Flathead County commissioners in 2023 offered a letter of endorsement for the proposals, citing the need to protect properties, the environment and infrastructure from the effects of wildfire.
"In tandem with the growing number of citizens establishing home ignition zones around their residences and undertaking forest management on their lands to curtail fire intensity, it becomes increasingly imperative for government agencies to actively engage in land treatment efforts," the commissioners wrote to the Forest Service.

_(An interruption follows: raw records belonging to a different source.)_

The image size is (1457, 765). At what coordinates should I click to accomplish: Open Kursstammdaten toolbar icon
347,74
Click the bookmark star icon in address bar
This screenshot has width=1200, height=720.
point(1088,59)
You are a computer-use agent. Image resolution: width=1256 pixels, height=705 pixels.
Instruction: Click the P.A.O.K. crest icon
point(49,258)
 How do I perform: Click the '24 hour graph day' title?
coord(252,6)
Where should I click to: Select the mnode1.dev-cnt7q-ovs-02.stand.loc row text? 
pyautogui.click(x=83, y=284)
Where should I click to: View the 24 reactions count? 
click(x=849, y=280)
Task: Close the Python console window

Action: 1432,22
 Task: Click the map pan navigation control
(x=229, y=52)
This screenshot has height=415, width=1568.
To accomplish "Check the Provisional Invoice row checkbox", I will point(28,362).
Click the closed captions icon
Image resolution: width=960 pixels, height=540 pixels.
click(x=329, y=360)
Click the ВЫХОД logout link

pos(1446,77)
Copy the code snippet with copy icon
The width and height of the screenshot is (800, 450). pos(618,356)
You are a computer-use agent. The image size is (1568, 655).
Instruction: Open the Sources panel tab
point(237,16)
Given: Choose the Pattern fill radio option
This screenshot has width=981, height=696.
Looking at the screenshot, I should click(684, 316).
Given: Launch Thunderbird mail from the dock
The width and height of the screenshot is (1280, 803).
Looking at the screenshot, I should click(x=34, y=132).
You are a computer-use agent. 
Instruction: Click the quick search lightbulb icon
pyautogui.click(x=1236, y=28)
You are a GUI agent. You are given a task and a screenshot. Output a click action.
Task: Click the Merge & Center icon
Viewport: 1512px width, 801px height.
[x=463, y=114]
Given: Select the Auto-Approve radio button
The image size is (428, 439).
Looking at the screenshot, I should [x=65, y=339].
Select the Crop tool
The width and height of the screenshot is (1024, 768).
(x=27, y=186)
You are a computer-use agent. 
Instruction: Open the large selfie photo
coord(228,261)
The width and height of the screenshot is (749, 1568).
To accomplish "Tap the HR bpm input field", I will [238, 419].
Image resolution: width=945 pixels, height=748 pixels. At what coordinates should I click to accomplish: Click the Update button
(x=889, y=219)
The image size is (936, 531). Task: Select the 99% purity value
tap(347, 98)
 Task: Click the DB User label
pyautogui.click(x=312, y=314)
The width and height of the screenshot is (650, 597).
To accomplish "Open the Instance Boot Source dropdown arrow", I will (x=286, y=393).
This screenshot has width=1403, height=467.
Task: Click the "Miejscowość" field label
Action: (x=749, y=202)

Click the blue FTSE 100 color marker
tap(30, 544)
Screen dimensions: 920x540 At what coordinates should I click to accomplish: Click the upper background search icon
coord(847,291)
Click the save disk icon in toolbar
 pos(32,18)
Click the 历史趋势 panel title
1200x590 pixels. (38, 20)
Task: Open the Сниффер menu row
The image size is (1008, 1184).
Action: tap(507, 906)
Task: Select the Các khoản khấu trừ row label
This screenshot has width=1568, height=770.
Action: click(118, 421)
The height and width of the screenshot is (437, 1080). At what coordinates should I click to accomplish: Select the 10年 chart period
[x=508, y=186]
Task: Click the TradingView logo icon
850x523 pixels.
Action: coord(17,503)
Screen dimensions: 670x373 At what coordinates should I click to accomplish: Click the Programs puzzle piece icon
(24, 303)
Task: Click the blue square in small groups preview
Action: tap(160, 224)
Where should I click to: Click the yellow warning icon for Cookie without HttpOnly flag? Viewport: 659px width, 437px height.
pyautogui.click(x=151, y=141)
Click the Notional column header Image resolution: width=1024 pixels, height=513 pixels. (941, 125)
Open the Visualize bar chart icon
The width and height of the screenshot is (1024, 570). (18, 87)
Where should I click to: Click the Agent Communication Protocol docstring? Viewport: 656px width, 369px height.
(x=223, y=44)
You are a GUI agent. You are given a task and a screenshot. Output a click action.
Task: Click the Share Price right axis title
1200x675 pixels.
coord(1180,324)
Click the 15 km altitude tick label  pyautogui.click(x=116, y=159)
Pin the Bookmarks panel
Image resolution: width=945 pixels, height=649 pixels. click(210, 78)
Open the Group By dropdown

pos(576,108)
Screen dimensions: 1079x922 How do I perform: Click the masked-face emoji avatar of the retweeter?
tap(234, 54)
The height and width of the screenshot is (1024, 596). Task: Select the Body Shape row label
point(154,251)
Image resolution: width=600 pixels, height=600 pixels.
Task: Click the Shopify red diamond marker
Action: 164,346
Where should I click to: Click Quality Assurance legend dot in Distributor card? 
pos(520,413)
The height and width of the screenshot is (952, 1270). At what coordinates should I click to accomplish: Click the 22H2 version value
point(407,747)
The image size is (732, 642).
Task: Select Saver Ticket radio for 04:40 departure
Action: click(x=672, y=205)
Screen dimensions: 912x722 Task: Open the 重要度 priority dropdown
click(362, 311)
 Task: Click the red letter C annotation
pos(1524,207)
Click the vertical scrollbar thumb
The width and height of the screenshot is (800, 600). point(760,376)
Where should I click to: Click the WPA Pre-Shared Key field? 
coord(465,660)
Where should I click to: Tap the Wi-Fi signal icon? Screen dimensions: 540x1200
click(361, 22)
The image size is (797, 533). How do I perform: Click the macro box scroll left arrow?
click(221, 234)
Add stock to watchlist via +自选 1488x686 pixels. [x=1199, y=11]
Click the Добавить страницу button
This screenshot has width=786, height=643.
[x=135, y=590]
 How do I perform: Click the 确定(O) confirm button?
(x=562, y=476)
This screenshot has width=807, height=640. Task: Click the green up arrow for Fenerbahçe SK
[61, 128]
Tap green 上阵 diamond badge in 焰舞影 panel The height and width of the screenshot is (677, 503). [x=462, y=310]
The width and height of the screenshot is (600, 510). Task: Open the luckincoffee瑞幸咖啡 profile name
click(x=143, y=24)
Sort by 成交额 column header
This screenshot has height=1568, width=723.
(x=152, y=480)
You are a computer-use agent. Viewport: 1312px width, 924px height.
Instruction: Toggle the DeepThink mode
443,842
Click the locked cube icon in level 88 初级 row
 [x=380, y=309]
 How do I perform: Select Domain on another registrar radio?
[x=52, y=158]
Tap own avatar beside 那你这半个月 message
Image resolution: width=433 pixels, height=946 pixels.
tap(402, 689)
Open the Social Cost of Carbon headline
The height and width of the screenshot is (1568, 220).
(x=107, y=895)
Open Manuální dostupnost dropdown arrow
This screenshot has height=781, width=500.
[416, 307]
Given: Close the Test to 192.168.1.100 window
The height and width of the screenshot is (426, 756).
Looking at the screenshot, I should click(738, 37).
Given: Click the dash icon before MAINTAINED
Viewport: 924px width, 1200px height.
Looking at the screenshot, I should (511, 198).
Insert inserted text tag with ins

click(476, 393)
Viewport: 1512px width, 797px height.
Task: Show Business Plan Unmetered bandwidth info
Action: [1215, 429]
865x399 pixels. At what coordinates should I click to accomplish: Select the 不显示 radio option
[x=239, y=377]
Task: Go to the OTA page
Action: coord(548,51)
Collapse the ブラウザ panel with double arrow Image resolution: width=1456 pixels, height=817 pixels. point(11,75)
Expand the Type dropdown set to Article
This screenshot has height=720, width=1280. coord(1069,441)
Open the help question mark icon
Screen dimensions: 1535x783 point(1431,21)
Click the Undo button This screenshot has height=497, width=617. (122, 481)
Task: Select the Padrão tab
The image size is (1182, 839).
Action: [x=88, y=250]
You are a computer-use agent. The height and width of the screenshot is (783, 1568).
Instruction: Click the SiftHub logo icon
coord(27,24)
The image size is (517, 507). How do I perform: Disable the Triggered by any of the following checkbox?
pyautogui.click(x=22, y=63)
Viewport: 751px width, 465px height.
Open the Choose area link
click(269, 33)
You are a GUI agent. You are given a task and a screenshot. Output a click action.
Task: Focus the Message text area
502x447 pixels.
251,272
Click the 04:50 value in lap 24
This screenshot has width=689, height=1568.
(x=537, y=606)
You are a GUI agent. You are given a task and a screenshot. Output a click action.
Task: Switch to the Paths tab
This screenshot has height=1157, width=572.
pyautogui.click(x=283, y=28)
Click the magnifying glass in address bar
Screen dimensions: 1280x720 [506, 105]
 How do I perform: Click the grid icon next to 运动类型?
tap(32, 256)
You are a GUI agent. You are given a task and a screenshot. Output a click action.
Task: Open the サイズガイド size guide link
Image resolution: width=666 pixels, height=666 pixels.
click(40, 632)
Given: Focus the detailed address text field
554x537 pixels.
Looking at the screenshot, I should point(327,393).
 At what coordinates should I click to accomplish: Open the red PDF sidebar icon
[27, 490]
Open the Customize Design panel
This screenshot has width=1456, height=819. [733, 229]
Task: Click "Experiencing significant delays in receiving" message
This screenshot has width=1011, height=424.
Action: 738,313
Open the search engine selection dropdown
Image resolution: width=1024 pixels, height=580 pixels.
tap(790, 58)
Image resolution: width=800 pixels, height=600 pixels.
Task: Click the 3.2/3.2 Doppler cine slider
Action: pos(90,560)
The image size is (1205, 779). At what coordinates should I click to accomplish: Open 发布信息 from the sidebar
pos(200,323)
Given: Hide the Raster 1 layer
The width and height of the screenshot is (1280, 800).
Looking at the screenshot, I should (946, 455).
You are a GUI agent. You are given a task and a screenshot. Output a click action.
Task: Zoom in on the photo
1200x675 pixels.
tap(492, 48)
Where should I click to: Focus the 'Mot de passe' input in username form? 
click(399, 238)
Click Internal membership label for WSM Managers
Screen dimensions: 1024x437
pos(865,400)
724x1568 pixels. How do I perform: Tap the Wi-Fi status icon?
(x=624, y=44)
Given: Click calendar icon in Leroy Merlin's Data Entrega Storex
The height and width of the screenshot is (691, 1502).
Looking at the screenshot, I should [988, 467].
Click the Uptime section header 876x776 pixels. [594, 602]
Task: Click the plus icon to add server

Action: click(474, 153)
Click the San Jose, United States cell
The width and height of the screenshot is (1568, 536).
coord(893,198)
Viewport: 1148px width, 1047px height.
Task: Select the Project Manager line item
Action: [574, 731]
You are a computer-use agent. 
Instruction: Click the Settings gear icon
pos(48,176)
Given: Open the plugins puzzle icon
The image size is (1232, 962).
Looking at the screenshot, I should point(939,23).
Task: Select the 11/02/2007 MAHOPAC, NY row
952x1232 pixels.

Forest crews will installed shaded fuel breaks in these three locations by thinning understory along roads to reduce ladder fuels and tree densities, while leaving mature overstory intact. Mechanical thinning, hand thinning and pile burning will be used to reduce the vegetative fuel loads. Each fuel break has a maximum width of 1,000 feet.
The fuel breaks would be created over the next five to 10 years, with no repeat treatments planned. Access would be from existing roads. No closed roads would be used and no new permanent or temporary roads would be constructed.
Forest officials say the treatments are intended to reduce the likelihood of fire spreading into tree crowns. Fuel breaks also provide strategic access and defensible features for fire managers during a wildfire response, while also reducing risk to firefighters.